Roberto Valdez-Calixto was tracked down in Mexico years before his arrest

Roberto Valdez-Calixto, shown in a 2024 mugshot and in one taken before 2005, was returned to McHenry County in March 2024 for the 2005 murder in Harvard. Valdez-Calixto had topped the McHenry County most-wanted list. He had fled to Mexico, authorities said.

A man who fled to Mexico in 2005 after his involvement in a deadly fight in Harvard pleaded guilty Wednesday to second-degree murder in the 20-year-old killing.

Roberto Valdez-Calixto, 46, was sentenced to 19 years in prison, of which he is required to serve half, followed by two years mandatory supervised release, McHenry County Assistant State’s Attorney William Bruce said during the hearing.

Valdez-Calixto was originally charged with Class X felony murder. In exchange for the guilty plea, the charge was amended to a Class 1 felony.

Bruce told the court that, in the late hours of Feb. 19, 2005, the man who would be stabbed to death later that night, Cecilio Hernandez Ramirez, 25, had been drinking and playing basketball with five others at his home, then left in a vehicle at around 11 p.m. to buy beer.

When they returned about 10 minutes later Valdez-Calixto and three of his friends followed them. An argument ensued and one of Valdez-Calixto’s friends struck Hernandez Ramirez with a fist and another struck him with a belt, Bruce said. Then all who were there began to fight.

Shortly afterward, Valdez-Calixto and his three friends fled the area, then returned and approached Hernandez Ramirez and his group again.

• _WORK TO DO_: Revise the part of the Valdez-Calixto article that opens with the words containing "Roberto Valdez-Calixto, shown" and closes with "Class 1 felony.", changing "mugshot" to "booking photo" wherever it occurs. The listing after this point comes from a separate source.

• _SUPPLIED MATERIAL_:
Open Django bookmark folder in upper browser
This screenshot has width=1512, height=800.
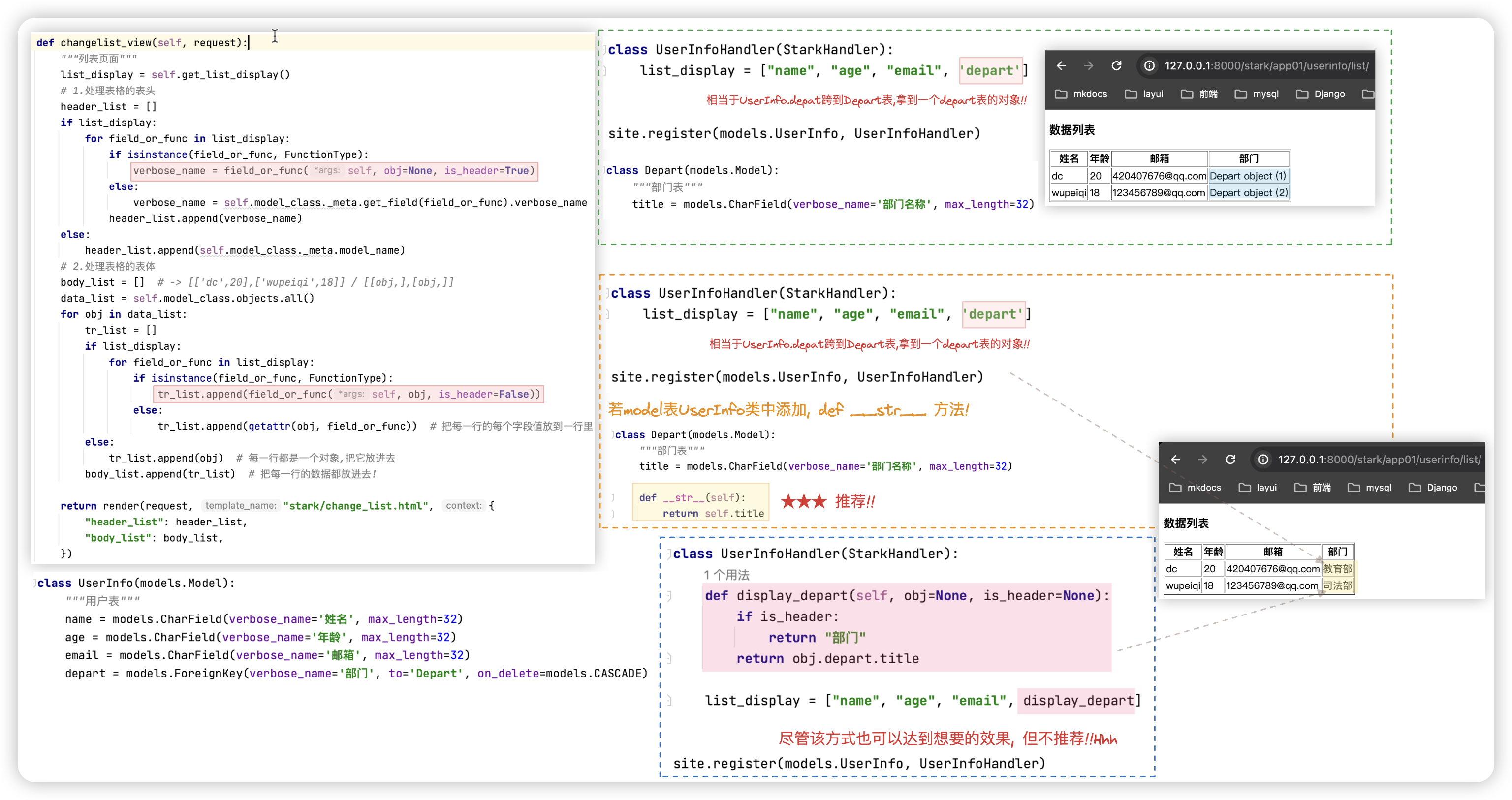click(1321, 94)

==

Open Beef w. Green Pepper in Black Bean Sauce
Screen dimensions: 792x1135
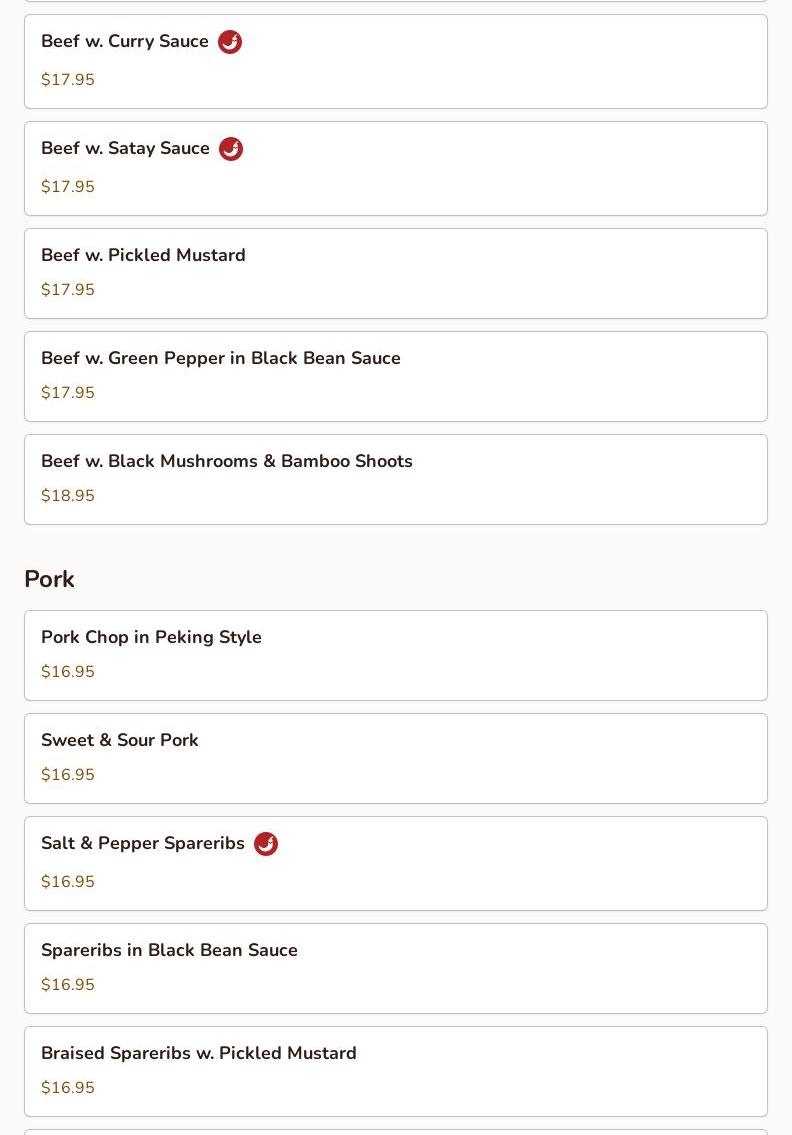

* * *

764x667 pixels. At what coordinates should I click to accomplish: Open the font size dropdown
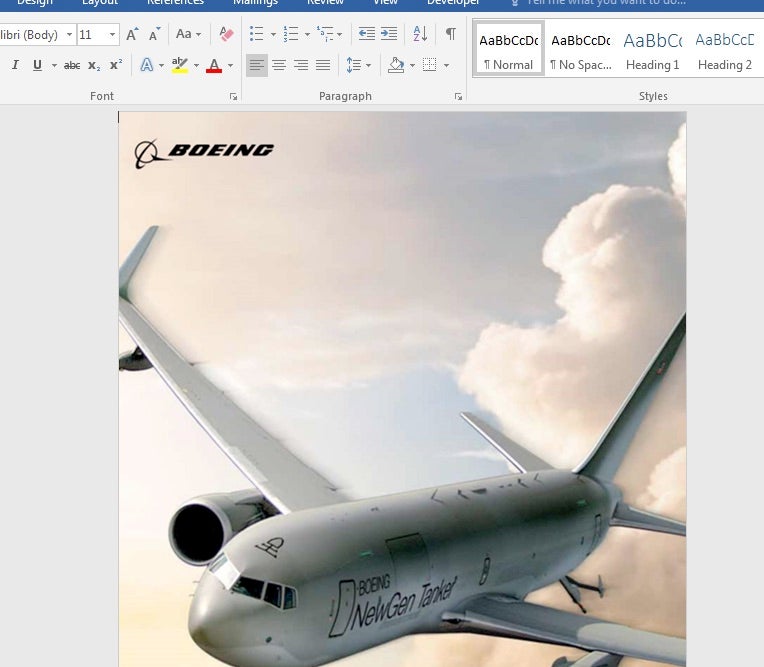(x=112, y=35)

• _FINAL RESULT_:
Roberto Valdez-Calixto, shown in a 2024 booking photo and in one taken before 2005, was returned to McHenry County in March 2024 for the 2005 murder in Harvard. Valdez-Calixto had topped the McHenry County most-wanted list. He had fled to Mexico, authorities said.

A man who fled to Mexico in 2005 after his involvement in a deadly fight in Harvard pleaded guilty Wednesday to second-degree murder in the 20-year-old killing.

Roberto Valdez-Calixto, 46, was sentenced to 19 years in prison, of which he is required to serve half, followed by two years mandatory supervised release, McHenry County Assistant State’s Attorney William Bruce said during the hearing.

Valdez-Calixto was originally charged with Class X felony murder. In exchange for the guilty plea, the charge was amended to a Class 1 felony.